En arabe et en anglais, ils s'empilent au côté de boucliers traditionnels et de flèches ou de cartes dessinées à la main vieilles d'un siècle.Un trésor pour les historiens étudiant l'histoire tourmentée du Sud-Soudan.
"Notre travail, qui consiste à trier et compiler tous ces documents, est une priorité pour l'histoire du Sud-Soudan.C'est très excitant de se demander ce que nous allons trouver ici", ajoute M. Onyalla.
Des négociations en cours pour fixer les nouvelles frontières internationales du Sud et du Nord-Soudan, partageant notamment les champs pétroliers, sont basées sur les cartes de l'ère coloniale, et les archivistes sont à la recherche de tout ce qui pourrait les aider.

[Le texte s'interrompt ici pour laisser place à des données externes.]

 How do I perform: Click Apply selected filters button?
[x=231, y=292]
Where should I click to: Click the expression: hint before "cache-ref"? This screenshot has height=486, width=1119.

"Si nous trouvons des documents sur la frontière entre le Nord et le Sud, nous les mettons de côté précieusement", ajoute M. Onyalla.
Dévasté par 22 ans de guerre civile entre le gouvernement de Khartoum et les rebelles du Sud, la région avait d'autres priorités jusqu'ici que la préservation de documents coloniaux.
"Beaucoup ont été endommagés ou détruits", souligne M. Onyalla.Les experts estiment à quelque 20.000 le nombre de documents, allant du début du 19e siècle aux années 1980.
"Préserver notre héritage signifie préserver notre histoire", a déclaré le ministre sudiste de la Culture, Gabriel Changson Chang.
"Nous voulons que ces documents soient disponibles pour les générations à venir, comme une source de matériel de recherche et pour retracer nos racines et notre histoire", a-t-il expliqué.
Une tente a été provisoirement montée en 2007 pour stocker les documents et la construction d'un bâtiment en dur a, pour le moment, été repoussée.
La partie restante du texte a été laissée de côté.